The works of 3 filmmakers we've highlighted on this site – Akosua Adoma Owusu, Zina Saro-Wiwa, and Terence Nance – make up part of a Kampala, Uganda exhibit titled Video Slink Uganda.
The details…
Video Halls (bibanda) are often no more than small huts where viewers pay a few cents to watch pirated DVDs on diesel-powered television screens. In the majority of villages and towns, they are the only form of popular visual entertainment, reaching millions of Ugandans every month. VJs are local performer/pirates who translate Hollywood action movies, Nollywood dramas, Bollywood musicals, and pornography into the primary local language of Luganda, acting as both translator and commentator, making jokes, providing context, and operating as nodes of distribution to the bibanda.

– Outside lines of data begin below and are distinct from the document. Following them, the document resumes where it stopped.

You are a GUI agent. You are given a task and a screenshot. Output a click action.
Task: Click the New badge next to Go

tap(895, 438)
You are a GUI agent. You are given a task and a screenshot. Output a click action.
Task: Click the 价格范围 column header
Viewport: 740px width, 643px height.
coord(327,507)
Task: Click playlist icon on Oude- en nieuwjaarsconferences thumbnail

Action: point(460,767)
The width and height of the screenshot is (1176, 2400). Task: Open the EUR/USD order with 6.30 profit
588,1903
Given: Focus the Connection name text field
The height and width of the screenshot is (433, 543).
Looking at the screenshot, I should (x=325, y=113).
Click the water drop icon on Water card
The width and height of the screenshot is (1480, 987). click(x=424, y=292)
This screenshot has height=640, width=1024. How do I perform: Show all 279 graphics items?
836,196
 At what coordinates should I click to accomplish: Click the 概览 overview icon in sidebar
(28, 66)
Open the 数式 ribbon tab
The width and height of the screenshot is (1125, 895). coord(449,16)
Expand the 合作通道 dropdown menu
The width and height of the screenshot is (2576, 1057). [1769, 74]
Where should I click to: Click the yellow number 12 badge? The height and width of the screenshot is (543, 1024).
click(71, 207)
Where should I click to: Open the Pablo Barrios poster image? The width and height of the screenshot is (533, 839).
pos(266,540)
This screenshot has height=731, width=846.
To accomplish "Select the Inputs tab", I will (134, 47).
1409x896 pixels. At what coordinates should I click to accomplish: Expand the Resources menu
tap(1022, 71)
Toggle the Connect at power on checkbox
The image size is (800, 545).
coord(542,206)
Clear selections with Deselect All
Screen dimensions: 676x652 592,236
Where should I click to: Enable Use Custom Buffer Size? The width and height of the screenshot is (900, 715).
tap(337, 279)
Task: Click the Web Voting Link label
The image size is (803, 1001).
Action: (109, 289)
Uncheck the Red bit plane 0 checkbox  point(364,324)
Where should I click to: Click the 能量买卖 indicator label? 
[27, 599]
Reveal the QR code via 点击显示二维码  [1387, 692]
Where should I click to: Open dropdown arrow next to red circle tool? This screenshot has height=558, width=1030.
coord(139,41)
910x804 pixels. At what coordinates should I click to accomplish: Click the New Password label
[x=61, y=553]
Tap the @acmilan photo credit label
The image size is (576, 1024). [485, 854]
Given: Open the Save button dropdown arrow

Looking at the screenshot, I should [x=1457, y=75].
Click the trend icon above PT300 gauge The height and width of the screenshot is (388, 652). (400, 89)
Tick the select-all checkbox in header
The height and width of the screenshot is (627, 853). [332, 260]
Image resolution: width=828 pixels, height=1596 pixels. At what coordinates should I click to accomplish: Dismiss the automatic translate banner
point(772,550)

Organized by Marisa Jahn and Paul Falzone, Video Slink Uganda is a multi-part project of curated short-form experimental videos by contemporary African/African-American artists that will be translated by VJs and some burned onto pirated DVDs that play before the main feature film. Each of these videos appropriate and subvert mainstream cinematic tropes, using repetition, simultaneity, and the compression of time and space as a way to question customary modes of perception. By both transposing these works into a different cinematic culture and asking the VJs to translate these works into Luganda, Video Slink Uganda pronounces the asymmetry between not only image, sound, and language but between cultures.
As an aside, there was a documentary we featured that centered on these VJs, but I can't recall the title, and searching the site didn't yield immediate results, but I'll keep looking.
But, yes, the works of the above 3 filmmakers will be screened and translated by VJs in bibanda, in Kampala, Uganda. I'd actually love to be there to see how the films translate or are translated.
The exhibit, presented by apexart, will take place from February 6 – March 6.